━━ Brontekst

Uiterlijk is sindsdien de kerk nagenoeg ongewijzigd gebleven. Wel werden in 2012 dak en toren gerestaureerd zodat de 'peer' opnieuw blonk. Op 10 augusutus 2012 werd de kerkhaan weer op de torenspits geplaatst.
In 2003 werd de dorpskern van Strijtem met o.a. de kerk geklasseerd.

 

foto 2010

 
3.4.2. Hoofdaltaar
‘Anno 1791 in ecclesia de Strijthem erectum est novum summum altare per fr. fauveau habitanten Ninovae, nostra ecclesia solvit omnino'. (8) Het huidige houten portiekvormig altaar werd dus in 1791 door Frans Fauveau, meester-schrijnwerker uit Ninove, in de kerk geplaatst en toen door de kerkfabriek volledig afbetaald. Waarschijnlijk werd het in 1864 bijgewerkt door Jos Van Der Plas (9).

━━━━

_Opdracht:_ Neem uit de brontekst over de kerk van Strijtem het stuk van "Uiterlijk is sindsdien" tot en met "de kerk geklasseerd." letterlijk over. Het materiaal dat nu volgt, heeft niets met de brontekst te maken.

━━ Gegevens

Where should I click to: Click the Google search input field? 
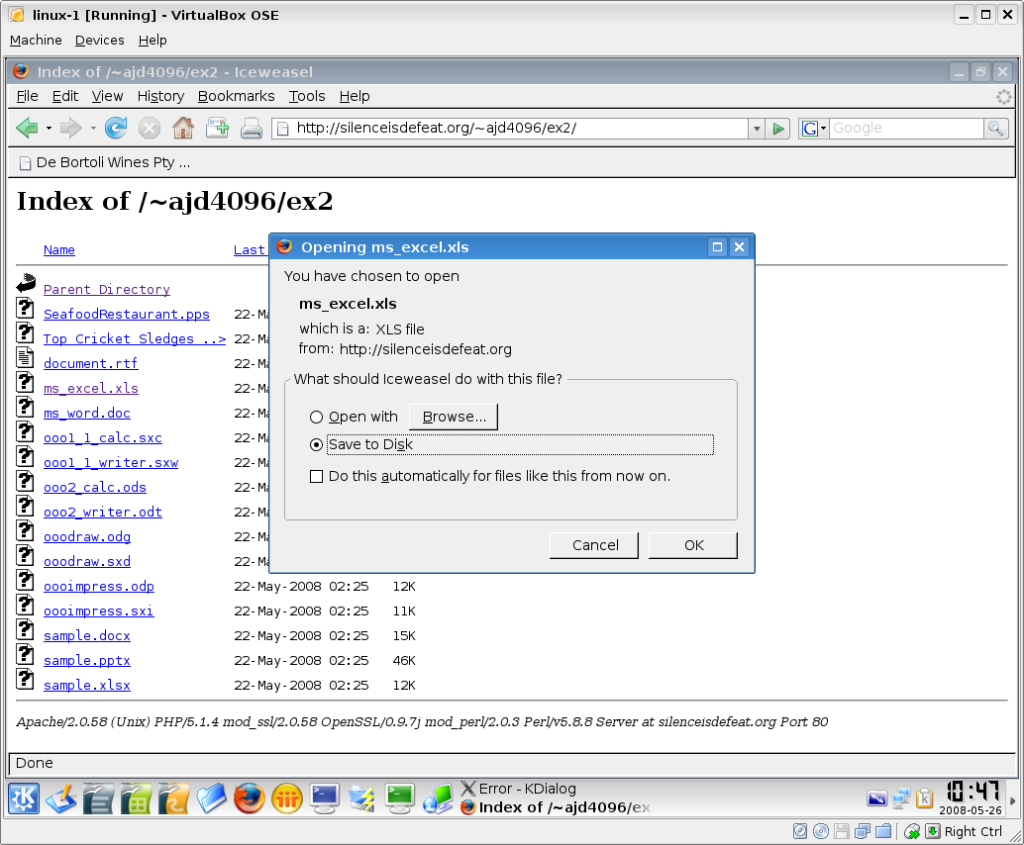[x=905, y=128]
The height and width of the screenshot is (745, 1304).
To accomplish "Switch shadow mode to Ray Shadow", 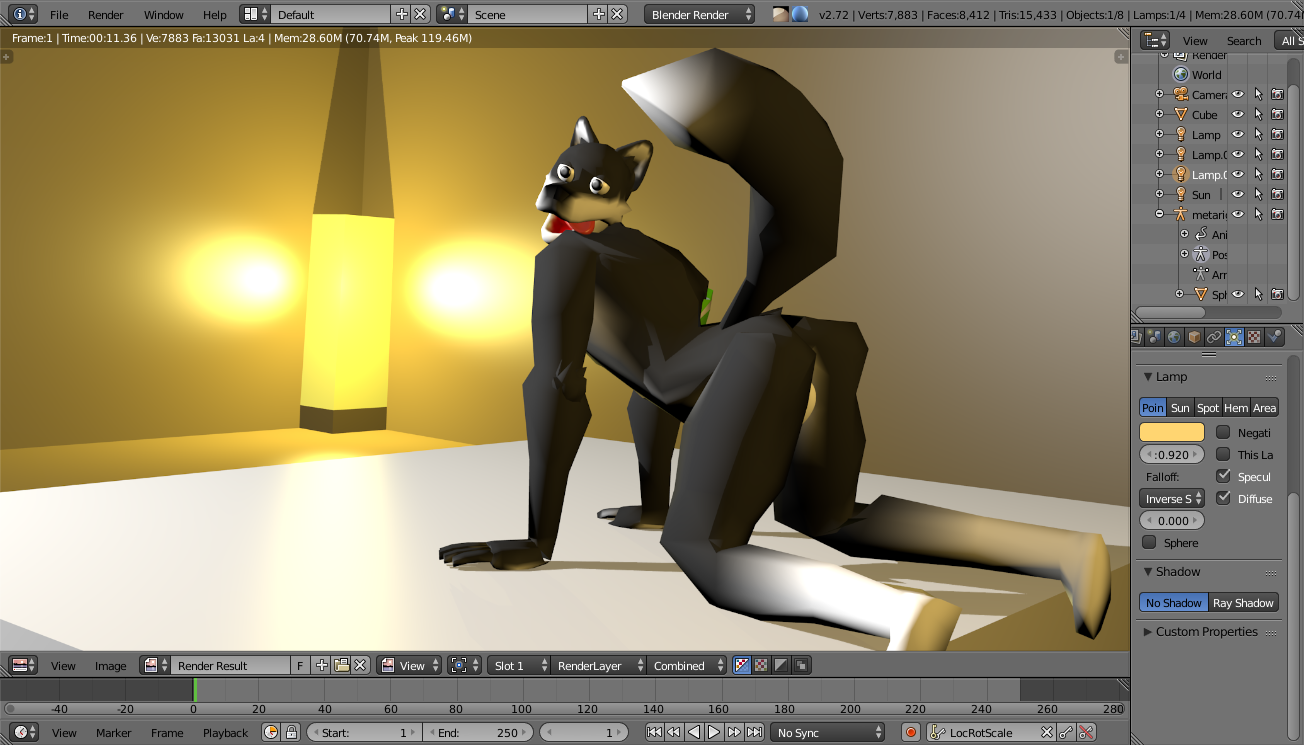I will tap(1243, 603).
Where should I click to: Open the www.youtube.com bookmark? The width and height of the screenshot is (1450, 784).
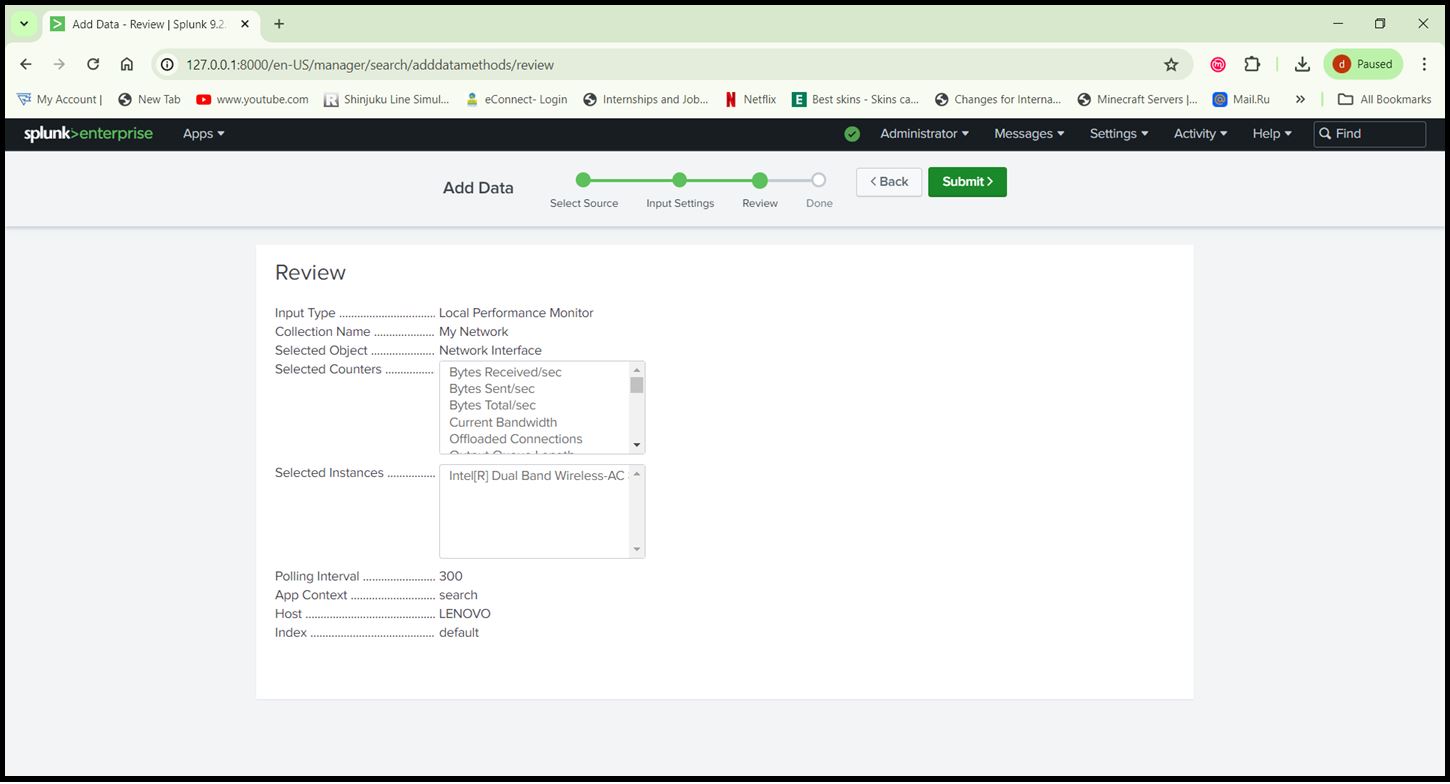[x=252, y=99]
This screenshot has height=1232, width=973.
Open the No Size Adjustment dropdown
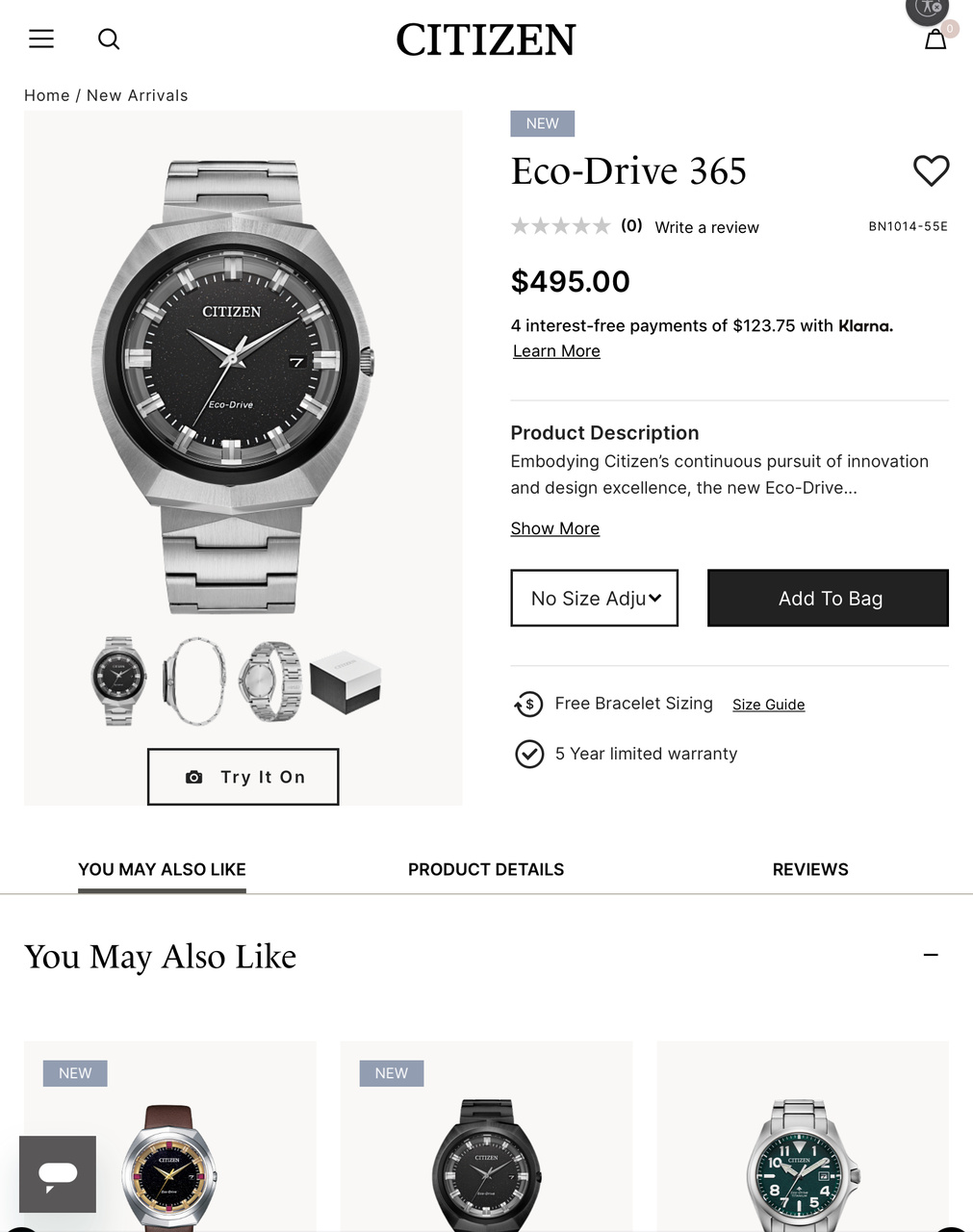(x=595, y=598)
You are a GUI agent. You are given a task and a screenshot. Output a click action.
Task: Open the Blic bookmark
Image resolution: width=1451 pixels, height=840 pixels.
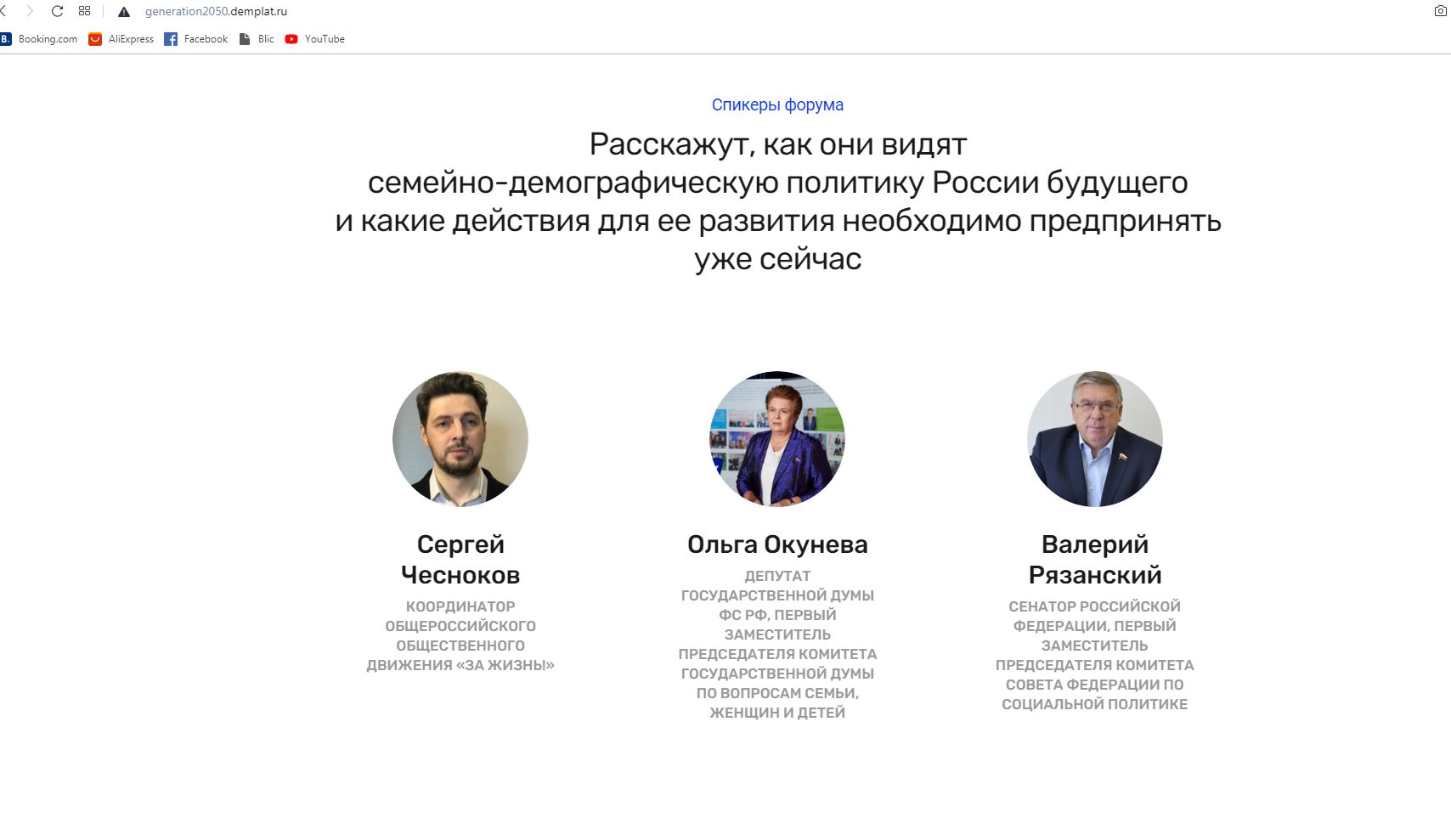click(257, 39)
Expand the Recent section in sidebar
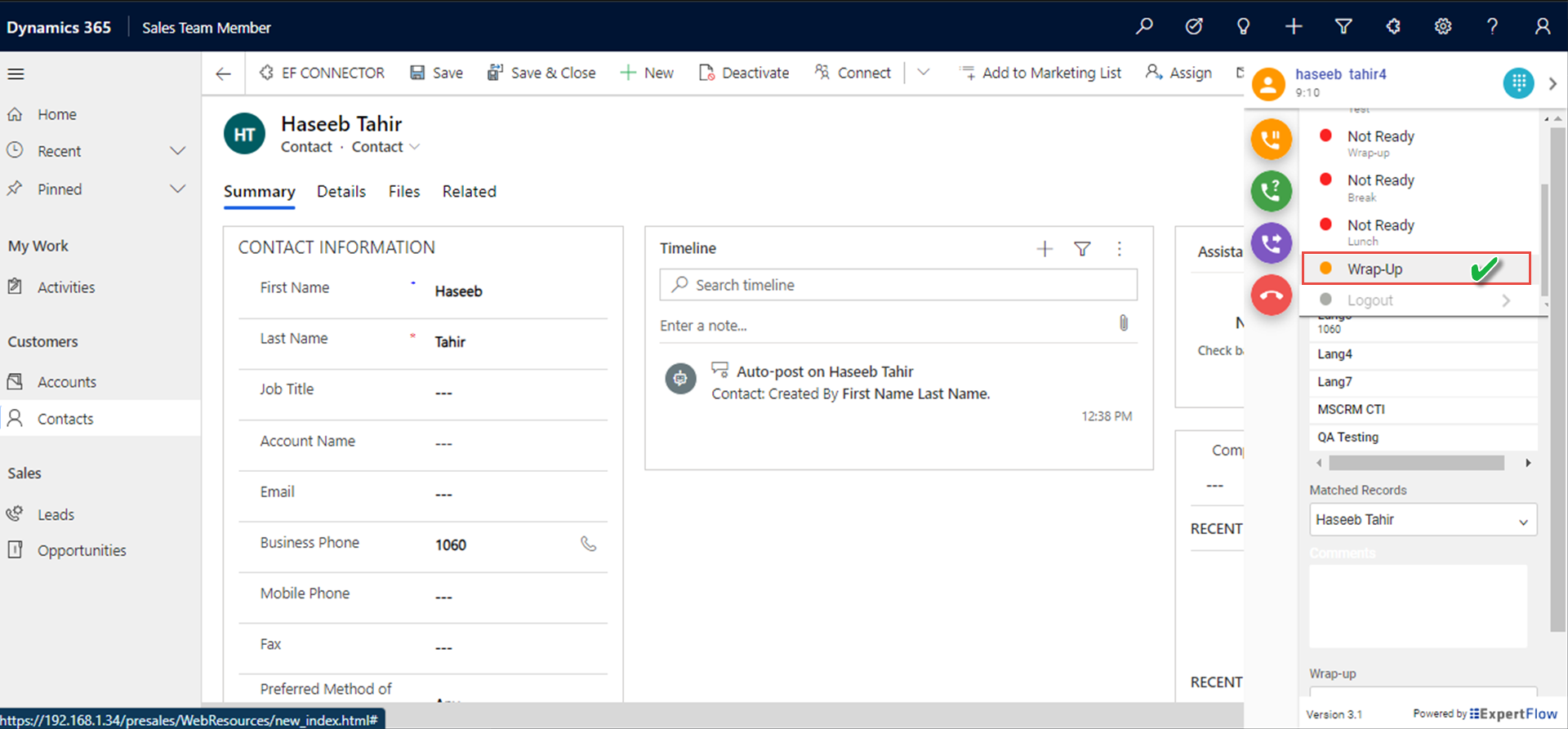This screenshot has height=729, width=1568. coord(177,151)
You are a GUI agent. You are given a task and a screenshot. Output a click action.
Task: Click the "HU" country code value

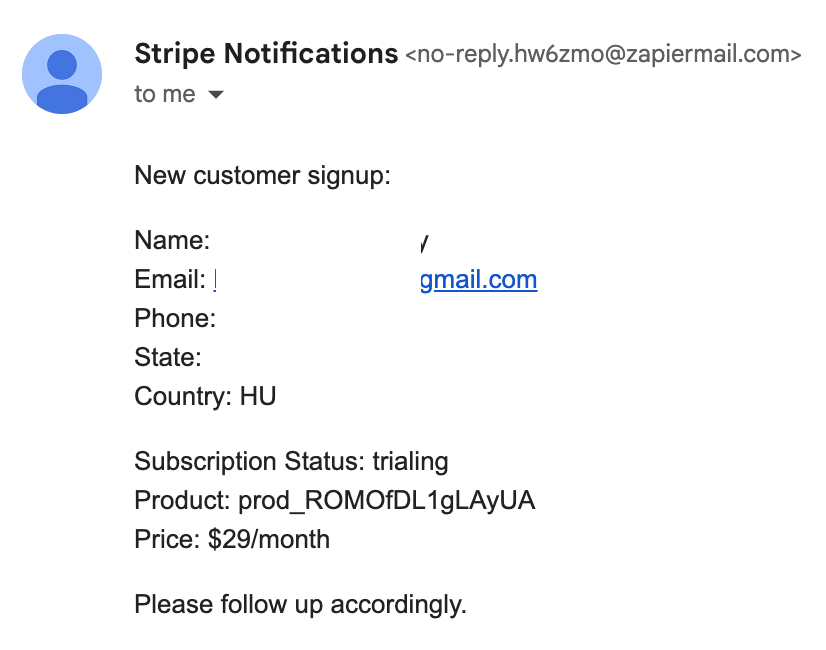(x=258, y=397)
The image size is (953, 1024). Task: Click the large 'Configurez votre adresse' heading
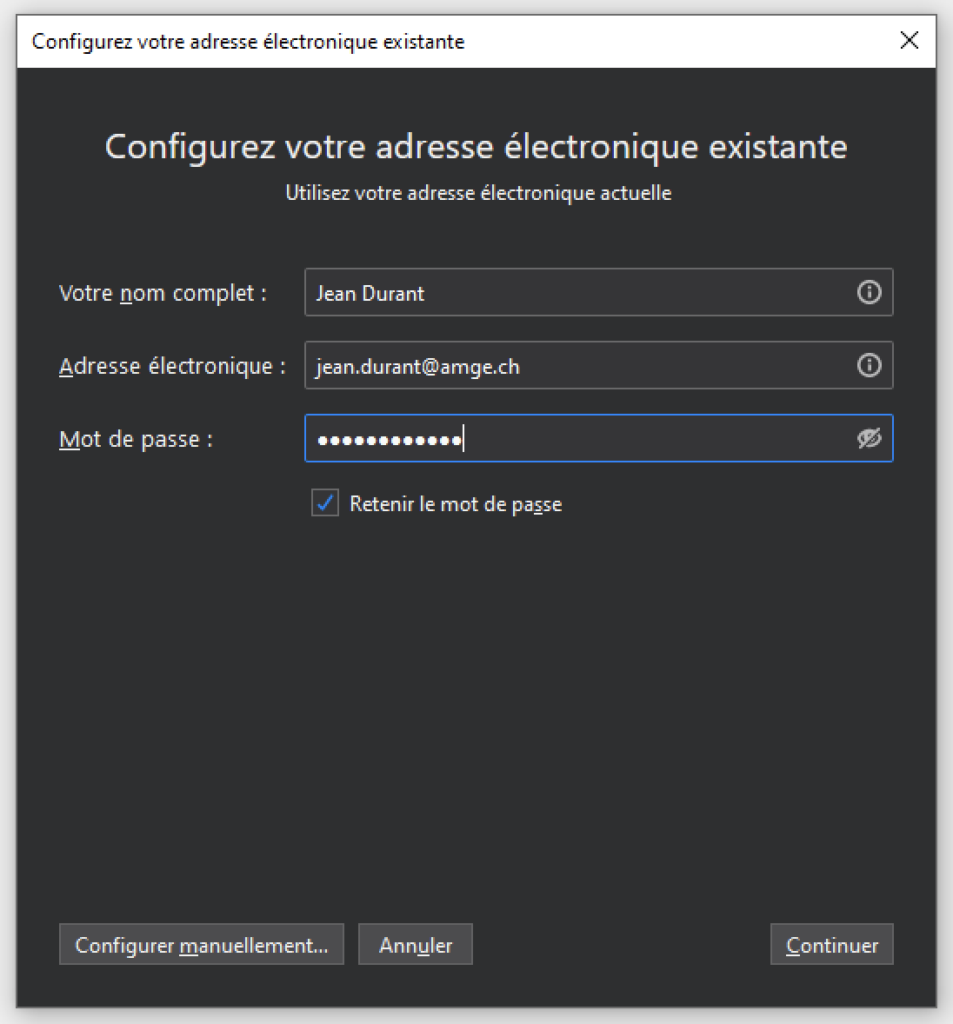(476, 147)
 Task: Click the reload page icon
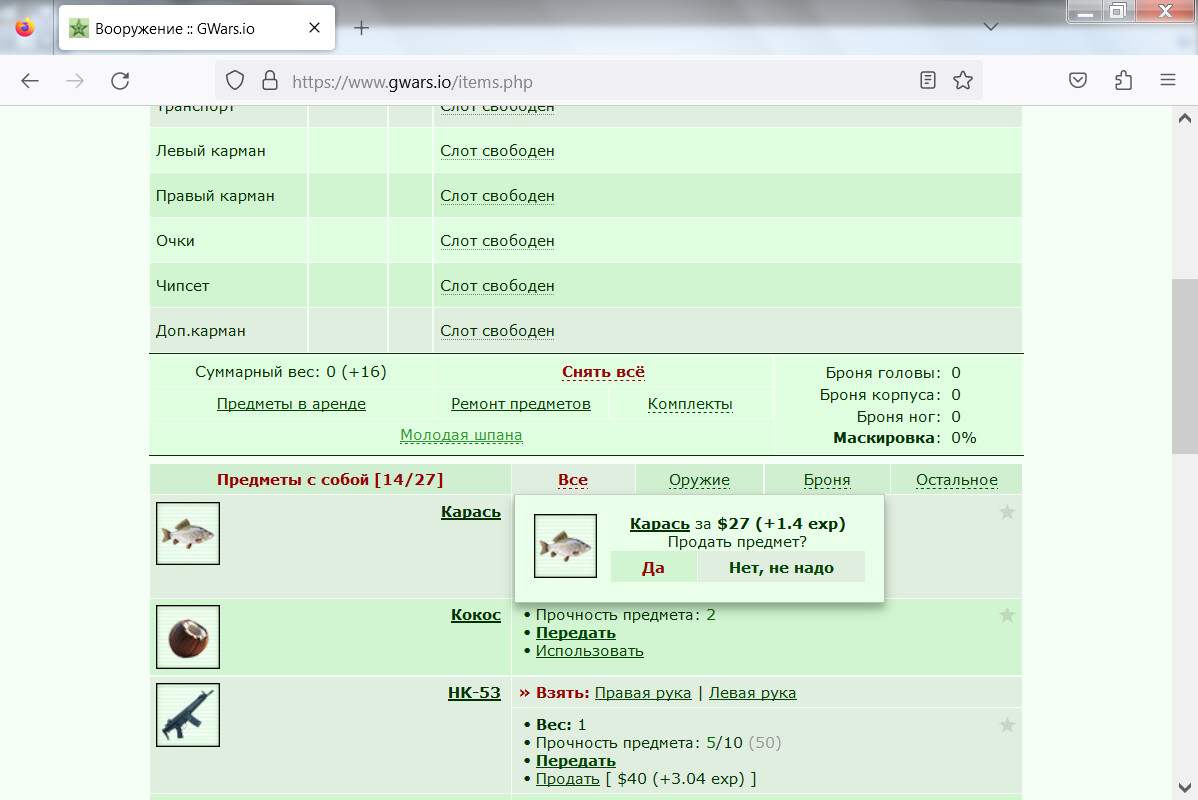point(120,81)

━━━━

_Antwoord:_
Uiterlijk is sindsdien de kerk nagenoeg ongewijzigd gebleven. Wel werden in 2012 dak en toren gerestaureerd zodat de 'peer' opnieuw blonk. Op 10 augusutus 2012 werd de kerkhaan weer op de torenspits geplaatst.
In 2003 werd de dorpskern van Strijtem met o.a. de kerk geklasseerd.